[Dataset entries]
● ● ●
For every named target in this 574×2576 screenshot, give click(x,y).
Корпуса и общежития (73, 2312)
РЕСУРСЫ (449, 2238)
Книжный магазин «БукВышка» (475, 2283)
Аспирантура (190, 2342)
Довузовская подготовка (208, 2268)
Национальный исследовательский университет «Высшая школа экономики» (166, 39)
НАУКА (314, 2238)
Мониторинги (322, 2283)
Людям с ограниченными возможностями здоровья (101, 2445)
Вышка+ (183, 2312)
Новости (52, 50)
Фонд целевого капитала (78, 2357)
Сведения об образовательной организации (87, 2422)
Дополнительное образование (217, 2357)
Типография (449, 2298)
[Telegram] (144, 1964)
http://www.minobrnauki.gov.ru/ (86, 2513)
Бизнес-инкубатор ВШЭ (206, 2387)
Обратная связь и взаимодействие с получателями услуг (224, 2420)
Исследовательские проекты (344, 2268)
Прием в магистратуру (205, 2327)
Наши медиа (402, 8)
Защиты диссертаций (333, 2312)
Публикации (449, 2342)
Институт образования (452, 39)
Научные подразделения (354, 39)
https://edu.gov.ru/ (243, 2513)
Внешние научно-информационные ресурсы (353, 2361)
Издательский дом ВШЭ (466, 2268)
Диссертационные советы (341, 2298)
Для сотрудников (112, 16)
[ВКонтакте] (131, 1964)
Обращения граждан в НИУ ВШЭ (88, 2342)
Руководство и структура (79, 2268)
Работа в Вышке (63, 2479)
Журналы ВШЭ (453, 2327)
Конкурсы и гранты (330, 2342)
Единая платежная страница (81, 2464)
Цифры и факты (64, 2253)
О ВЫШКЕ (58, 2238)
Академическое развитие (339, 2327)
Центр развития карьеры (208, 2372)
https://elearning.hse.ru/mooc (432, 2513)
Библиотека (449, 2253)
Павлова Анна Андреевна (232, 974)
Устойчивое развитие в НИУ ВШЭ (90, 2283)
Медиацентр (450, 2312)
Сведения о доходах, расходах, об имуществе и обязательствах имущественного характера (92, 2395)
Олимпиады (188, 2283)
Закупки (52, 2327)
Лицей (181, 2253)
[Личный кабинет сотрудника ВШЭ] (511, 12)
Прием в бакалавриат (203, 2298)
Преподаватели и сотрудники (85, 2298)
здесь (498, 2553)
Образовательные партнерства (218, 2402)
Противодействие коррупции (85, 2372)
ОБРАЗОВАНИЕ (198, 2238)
● ● ●
■ **WHAT NEEDS TO BE DONE**: Filter the records above for lines containing the word "Сведения", and copy those lines.

■ **TASK SOLUTION**:
Сведения об образовательной организации (87, 2422)
Сведения о доходах, расходах, об имуществе и обязательствах имущественного характера (92, 2395)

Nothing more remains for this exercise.